- **TASK BRIEF**
Count the lines in the records below that contain the word "Open". Reply with only the number.
** Start **
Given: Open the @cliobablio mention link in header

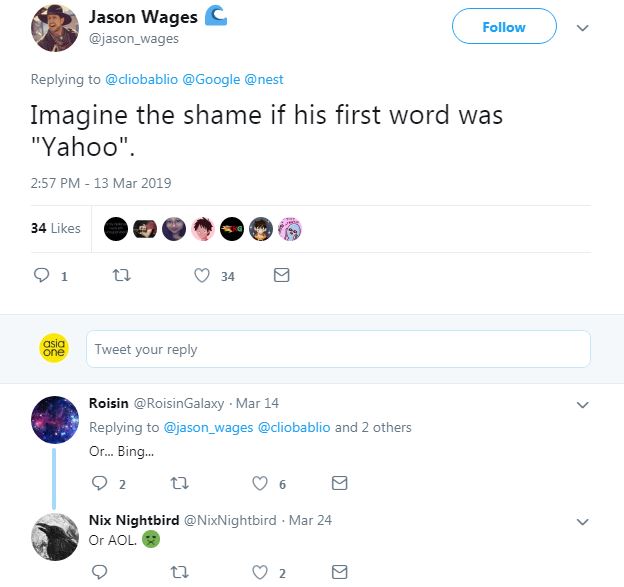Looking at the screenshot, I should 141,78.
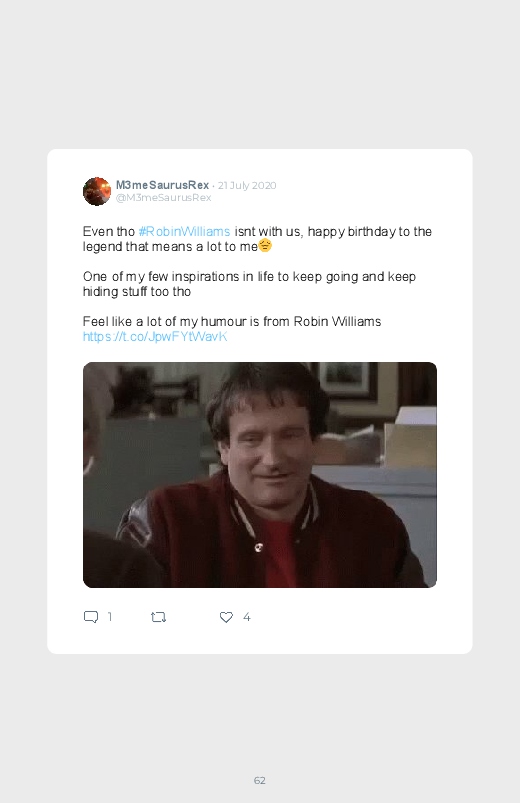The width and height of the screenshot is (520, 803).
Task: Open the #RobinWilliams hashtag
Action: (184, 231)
** End **
- **TASK SOLUTION**
2